(Data lines)
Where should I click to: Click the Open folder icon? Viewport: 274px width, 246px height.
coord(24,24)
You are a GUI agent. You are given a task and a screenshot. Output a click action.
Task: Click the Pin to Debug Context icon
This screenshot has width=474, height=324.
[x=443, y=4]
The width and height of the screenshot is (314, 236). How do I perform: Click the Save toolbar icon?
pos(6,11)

==

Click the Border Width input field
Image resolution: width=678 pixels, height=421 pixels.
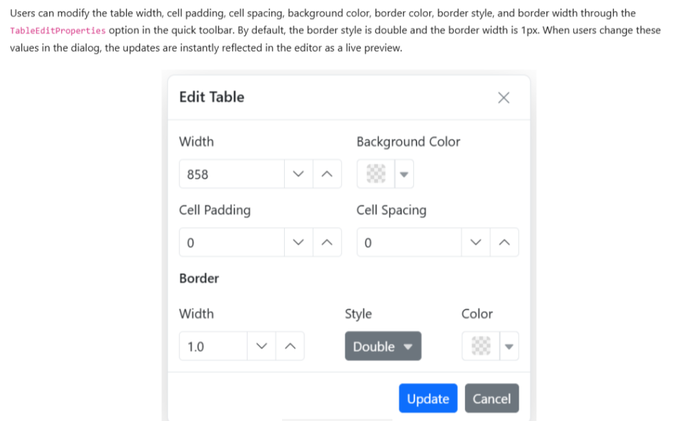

...

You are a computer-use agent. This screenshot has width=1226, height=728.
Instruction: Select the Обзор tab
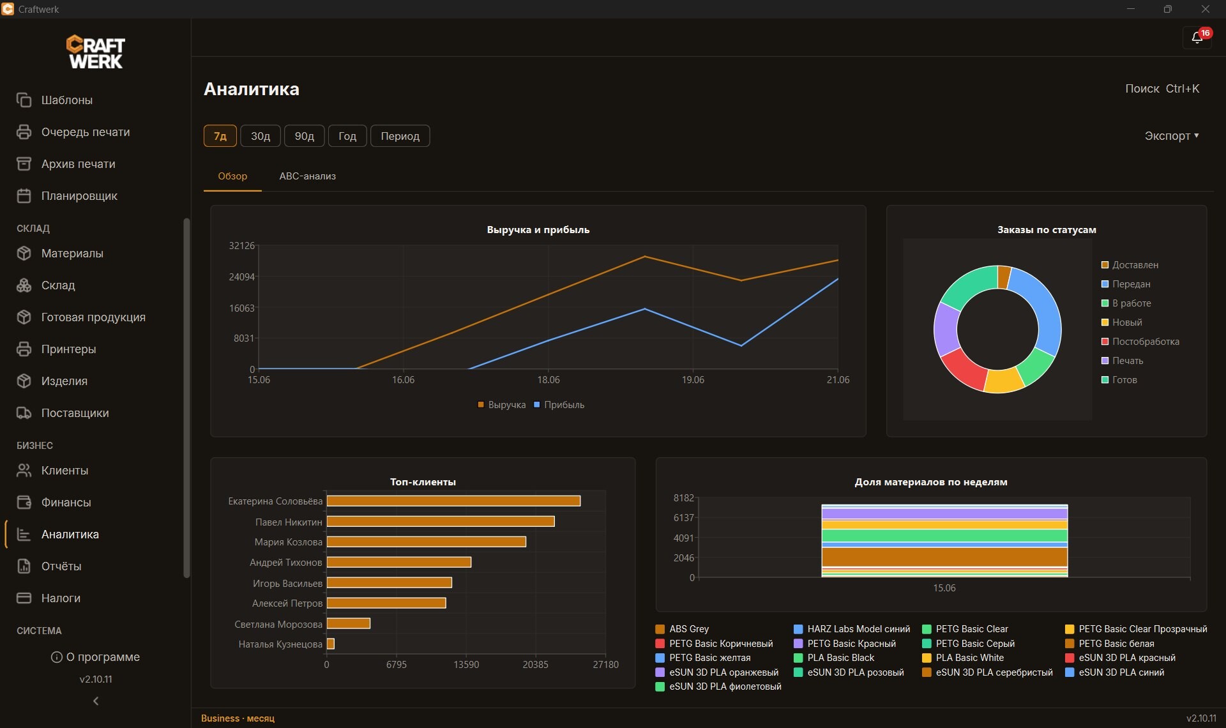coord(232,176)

(Task to complete)
Copy word for word the lines that run from the one containing "Click the Border Width input field" through the one containing "Image resolution: width=678", both included.

(Response below)
Click the Border Width input field
Image resolution: width=678 pixels, height=421 pixels.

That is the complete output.